The cabinet inside temperature will be 144.2 degress F. Yes, this is aproximate, so don't zing me about having something after the decimal point. I can't tell you the information that can help you understand the equation, only that this is an equation given to me from a VFD manufacturer(Danfoss) for a forced ventilation cooling method. I have since misplaced the application note.

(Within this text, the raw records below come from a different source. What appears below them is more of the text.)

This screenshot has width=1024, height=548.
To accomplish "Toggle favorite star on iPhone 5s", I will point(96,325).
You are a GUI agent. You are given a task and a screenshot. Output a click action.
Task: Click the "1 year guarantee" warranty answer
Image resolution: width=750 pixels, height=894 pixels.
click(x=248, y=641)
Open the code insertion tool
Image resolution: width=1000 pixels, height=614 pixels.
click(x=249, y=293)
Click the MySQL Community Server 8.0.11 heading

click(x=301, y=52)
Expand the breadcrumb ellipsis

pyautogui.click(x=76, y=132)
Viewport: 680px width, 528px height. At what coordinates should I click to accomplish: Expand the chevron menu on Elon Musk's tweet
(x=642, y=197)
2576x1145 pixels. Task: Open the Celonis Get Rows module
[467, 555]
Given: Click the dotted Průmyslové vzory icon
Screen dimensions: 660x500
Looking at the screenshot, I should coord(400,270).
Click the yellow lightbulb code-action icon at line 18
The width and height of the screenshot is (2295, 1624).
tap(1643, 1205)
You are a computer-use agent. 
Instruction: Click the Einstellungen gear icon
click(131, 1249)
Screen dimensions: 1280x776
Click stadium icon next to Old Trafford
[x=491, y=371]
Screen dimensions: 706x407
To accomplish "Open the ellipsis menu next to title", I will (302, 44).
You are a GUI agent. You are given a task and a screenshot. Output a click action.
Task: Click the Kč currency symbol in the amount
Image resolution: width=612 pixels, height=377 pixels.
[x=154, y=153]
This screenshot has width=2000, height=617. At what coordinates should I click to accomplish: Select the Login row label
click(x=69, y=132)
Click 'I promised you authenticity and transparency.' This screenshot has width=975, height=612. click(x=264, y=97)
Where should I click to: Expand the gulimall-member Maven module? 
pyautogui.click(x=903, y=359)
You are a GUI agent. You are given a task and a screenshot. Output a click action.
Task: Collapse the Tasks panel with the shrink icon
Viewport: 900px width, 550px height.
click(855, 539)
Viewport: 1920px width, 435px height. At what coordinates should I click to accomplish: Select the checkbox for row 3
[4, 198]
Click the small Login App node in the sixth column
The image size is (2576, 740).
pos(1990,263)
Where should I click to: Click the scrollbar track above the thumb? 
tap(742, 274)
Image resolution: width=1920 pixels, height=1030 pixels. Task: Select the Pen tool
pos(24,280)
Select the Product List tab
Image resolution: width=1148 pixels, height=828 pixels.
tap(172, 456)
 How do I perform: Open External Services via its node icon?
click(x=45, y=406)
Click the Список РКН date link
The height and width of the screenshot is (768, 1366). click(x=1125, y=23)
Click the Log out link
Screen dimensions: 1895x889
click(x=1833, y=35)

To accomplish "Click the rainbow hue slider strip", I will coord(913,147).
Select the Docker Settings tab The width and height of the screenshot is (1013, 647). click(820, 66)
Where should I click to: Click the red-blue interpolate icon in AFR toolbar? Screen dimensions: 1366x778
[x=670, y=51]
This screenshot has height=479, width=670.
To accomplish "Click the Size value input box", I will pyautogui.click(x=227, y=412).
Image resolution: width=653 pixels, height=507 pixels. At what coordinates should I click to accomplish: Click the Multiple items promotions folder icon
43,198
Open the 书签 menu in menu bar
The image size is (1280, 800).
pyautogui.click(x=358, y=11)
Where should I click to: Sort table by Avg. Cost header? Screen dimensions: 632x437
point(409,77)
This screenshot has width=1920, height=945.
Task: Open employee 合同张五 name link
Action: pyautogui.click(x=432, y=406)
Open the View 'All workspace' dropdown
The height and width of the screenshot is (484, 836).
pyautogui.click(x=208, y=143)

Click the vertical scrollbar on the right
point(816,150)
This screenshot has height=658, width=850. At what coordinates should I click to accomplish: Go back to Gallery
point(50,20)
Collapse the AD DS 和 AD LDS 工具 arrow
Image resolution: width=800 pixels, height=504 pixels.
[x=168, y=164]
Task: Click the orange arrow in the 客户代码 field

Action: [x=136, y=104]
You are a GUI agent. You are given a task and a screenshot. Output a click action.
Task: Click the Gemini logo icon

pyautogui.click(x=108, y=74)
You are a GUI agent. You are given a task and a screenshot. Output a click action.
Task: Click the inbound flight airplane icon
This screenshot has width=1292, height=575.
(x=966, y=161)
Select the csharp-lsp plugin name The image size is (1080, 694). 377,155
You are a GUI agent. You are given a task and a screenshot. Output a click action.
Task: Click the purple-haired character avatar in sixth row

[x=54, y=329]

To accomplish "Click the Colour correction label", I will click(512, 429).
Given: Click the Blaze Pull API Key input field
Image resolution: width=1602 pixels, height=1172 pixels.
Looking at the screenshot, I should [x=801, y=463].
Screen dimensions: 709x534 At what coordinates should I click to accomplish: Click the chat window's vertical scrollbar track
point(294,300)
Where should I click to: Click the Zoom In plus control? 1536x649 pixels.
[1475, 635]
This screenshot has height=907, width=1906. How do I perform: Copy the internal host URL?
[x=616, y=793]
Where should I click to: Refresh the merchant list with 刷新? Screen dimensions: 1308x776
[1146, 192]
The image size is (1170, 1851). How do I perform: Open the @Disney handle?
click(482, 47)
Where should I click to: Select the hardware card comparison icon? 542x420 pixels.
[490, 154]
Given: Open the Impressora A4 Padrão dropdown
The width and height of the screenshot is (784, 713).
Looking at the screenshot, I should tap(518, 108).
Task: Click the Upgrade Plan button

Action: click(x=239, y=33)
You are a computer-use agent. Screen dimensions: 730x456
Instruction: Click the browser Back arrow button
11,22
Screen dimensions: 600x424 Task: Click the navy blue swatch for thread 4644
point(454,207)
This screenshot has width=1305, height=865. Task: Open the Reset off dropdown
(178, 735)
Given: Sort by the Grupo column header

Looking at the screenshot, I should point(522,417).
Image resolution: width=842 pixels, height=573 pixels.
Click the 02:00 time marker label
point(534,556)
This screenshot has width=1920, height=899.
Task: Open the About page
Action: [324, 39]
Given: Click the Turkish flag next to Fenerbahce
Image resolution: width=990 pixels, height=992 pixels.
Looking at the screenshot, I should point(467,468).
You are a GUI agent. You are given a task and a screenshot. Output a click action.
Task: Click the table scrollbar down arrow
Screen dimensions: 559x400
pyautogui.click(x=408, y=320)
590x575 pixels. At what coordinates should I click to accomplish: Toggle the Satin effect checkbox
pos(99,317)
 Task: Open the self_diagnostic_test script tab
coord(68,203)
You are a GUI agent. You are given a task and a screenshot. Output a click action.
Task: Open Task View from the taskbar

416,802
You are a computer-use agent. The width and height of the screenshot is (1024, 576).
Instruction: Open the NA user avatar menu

Temprise(Deg F) = wattsloss * 3.16 / fan CFM
In your case, the Temprise(Deg F) = 1500 Watts * 3.16 / 100 CFM = 47.4 Deg F. Therefore the internal temperature will be 36 Deg C + the 47.4 Deg F temperature rise = 144.2 Deg F or 62.3 Deg C. Way more than the typical 122 Deg F(or 50 Deg C) max on a VFD. You will need more CFM to cool this enough.
FYI, for nonventilated enclosures the formula is Temprise(Deg F) wattsloss/0.244/area(Sq. FT) in steel. Stainless needs to be derated, but I don't remember the derating value. Area is the surface area of the enclosure in square feet that is exposed to allow cooling. Sides, top, bottom and door.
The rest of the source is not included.